Dataset records –
┄┄┄┄┄┄┄┄┄┄
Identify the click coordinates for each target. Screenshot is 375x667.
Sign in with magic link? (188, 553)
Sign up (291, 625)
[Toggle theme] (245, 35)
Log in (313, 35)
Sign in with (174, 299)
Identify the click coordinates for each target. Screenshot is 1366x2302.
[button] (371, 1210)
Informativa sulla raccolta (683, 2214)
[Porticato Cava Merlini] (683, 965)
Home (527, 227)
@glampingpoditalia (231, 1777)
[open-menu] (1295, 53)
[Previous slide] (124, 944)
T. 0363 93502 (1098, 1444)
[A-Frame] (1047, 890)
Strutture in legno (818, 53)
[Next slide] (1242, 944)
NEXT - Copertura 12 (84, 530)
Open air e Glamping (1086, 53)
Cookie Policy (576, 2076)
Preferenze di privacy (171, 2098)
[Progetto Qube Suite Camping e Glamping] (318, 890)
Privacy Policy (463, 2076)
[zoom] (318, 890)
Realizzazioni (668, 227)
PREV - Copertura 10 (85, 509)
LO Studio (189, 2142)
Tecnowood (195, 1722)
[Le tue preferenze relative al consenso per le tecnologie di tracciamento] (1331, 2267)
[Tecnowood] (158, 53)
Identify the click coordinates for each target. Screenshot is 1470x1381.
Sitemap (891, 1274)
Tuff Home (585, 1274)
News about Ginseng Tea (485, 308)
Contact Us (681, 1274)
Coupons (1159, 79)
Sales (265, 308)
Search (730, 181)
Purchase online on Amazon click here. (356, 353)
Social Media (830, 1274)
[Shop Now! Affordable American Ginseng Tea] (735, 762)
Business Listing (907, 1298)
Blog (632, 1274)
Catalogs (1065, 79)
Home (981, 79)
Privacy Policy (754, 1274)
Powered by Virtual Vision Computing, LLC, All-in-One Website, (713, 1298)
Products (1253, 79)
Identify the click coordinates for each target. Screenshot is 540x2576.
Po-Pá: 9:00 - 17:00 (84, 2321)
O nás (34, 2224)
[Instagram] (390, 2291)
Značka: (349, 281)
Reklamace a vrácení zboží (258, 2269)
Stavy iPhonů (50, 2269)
┄┄┄┄┄┄┄┄┄┄
From the very first line of the data through the line with "Screenshot is 1366x2302." in it, please reproduce each line exactly and output nothing more.

FINISHED EXERCISE –
Identify the click coordinates for each target. Screenshot is 375x667.
Sign in with magic link? (188, 553)
Sign up (291, 625)
[Toggle theme] (245, 35)
Log in (313, 35)
Sign in with (174, 299)
Identify the click coordinates for each target. Screenshot is 1366x2302.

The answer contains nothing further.